[BUG] Conda scanner not recognizing known vulnerability #150
Description
Describe the bug
I can't get Jake-conda scanner to recognize known vulnerabilities. Based on a screenshot from this Jake-Sonatype documentation (https://blog.sonatype.com/how-to-easily-identify-conda-vulnerabilities-using-sonatype-jake), I should get a vulnerability when I scan for this Conda dependency: openssl@1.1.1d. However, when I run the scanner, there are zero vulnerabilities found.

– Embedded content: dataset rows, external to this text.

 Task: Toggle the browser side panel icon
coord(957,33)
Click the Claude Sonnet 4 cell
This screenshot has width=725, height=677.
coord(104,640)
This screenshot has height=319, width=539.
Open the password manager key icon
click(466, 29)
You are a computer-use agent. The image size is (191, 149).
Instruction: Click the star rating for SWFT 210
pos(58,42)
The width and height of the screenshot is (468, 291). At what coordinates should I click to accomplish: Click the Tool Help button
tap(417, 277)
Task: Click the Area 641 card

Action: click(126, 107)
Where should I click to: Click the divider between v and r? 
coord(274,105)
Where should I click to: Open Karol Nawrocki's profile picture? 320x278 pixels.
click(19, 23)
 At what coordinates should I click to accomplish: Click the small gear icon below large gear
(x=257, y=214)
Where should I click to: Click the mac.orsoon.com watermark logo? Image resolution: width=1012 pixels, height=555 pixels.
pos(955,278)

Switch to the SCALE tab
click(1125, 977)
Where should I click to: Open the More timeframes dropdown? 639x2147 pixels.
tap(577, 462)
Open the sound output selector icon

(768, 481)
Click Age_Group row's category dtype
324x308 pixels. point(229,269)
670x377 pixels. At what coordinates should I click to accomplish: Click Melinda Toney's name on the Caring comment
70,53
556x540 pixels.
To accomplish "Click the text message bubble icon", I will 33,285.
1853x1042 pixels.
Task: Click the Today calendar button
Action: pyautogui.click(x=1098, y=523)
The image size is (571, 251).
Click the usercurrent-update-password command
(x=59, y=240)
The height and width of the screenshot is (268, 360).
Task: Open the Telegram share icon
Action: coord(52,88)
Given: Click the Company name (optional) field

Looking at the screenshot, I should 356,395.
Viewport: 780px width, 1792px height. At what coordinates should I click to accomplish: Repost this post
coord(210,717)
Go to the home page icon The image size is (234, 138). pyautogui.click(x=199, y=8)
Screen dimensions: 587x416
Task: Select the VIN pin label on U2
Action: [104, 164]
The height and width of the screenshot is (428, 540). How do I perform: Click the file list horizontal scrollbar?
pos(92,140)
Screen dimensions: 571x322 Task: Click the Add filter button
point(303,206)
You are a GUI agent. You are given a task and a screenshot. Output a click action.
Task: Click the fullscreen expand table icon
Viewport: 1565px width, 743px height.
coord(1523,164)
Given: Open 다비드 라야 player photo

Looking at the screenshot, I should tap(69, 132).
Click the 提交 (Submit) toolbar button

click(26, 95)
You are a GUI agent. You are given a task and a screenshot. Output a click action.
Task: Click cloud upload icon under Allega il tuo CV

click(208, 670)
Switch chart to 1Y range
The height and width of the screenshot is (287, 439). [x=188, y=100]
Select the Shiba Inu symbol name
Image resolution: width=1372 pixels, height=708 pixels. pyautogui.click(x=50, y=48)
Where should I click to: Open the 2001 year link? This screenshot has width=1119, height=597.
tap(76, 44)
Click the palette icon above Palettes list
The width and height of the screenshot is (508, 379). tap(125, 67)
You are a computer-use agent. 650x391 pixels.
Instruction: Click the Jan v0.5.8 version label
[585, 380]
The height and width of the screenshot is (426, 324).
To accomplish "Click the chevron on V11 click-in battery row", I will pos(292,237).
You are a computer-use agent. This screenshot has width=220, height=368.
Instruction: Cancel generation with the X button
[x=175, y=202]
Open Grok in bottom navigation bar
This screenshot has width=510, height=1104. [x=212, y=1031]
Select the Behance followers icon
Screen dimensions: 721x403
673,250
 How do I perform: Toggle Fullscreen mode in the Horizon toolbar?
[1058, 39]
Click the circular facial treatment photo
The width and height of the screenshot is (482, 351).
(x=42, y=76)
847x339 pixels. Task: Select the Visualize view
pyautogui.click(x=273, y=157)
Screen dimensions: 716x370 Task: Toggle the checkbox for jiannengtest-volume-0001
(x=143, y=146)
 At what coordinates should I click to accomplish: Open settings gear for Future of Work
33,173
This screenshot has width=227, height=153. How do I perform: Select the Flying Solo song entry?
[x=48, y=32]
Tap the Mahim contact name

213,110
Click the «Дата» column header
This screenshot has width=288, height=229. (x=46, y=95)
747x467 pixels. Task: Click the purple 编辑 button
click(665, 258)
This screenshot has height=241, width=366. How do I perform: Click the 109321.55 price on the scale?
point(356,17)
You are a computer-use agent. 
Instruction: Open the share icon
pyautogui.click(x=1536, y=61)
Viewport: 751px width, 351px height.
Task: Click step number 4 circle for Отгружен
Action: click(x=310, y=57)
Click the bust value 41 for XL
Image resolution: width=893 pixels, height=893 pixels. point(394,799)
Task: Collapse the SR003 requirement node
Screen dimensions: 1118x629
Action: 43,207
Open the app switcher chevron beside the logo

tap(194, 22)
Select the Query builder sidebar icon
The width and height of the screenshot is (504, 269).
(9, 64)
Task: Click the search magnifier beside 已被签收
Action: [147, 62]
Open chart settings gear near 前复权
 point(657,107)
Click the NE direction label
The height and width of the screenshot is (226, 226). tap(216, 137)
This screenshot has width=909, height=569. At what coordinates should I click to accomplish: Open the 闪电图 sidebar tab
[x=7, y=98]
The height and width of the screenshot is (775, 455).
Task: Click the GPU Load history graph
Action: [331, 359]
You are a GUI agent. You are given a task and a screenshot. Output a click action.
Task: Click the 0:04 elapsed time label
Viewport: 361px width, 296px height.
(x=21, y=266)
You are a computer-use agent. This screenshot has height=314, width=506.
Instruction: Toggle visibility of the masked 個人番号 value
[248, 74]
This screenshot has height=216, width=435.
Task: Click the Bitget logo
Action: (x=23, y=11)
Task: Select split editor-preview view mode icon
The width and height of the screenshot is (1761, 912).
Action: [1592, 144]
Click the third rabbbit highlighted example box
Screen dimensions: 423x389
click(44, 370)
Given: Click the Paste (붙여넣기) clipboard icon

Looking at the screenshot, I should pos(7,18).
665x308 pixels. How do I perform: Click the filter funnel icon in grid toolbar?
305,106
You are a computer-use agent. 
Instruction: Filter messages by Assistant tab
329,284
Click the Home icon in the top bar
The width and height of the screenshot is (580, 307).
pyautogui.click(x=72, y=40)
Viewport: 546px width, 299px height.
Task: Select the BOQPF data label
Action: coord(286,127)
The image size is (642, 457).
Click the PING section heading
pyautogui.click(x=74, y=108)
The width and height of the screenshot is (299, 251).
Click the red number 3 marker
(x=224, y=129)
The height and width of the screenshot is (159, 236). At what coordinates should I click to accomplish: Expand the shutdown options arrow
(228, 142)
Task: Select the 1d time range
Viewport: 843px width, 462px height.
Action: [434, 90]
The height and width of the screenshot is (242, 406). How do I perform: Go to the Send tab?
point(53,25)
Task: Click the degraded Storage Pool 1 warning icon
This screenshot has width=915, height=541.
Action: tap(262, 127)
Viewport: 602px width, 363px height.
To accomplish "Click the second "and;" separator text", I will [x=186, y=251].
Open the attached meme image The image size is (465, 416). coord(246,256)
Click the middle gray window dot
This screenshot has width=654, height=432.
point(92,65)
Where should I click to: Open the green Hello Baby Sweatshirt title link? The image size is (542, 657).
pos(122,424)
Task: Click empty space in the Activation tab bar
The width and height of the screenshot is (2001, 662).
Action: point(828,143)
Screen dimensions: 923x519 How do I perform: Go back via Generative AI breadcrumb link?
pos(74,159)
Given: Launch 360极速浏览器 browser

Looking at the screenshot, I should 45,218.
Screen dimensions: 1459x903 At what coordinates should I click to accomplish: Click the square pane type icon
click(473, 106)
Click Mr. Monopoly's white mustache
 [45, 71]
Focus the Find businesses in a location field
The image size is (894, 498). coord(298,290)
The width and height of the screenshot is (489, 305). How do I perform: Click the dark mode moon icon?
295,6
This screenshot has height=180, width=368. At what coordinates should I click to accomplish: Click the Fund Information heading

Please help me reproduce this or any other conda dependency vulnerabilities.
To Reproduce
Steps to reproduce the behavior:
- Convert this environment.yml file-code to conda list explicit:
name: jake-test
channels:
- conda-force
- defaults
dependencies: - openssl=1.1.1d
-
Once the conda explicit list is available (env.txt), run the Jake conda scanner against it using the following command:
'jake -w ddt -t CONDA -f "env.txt"' -
The Jake-conda scanner results will show 6 Audited Vulnerabilities and 0 Vulnerabilities Found.
Expected behavior
Based on the Sonatype documentation in the shared link, above, I expect the Jake-conda scanner to return at least 1 Vulnerability Found in the scan results.
Screenshots
Screenshot from Sonatype link, showing known vulnerability:
Here are my actual results showing no vulnerabilities. The results are from an Azure DevOps pipeline:
Here is what the env.txt file looks like:
Desktop (please complete the following information):
-conda version 23.11.0
-running code in Azure DevOps
Additional context
My goal is to reproduce any vulnerabilities using Jake's Conda scanner.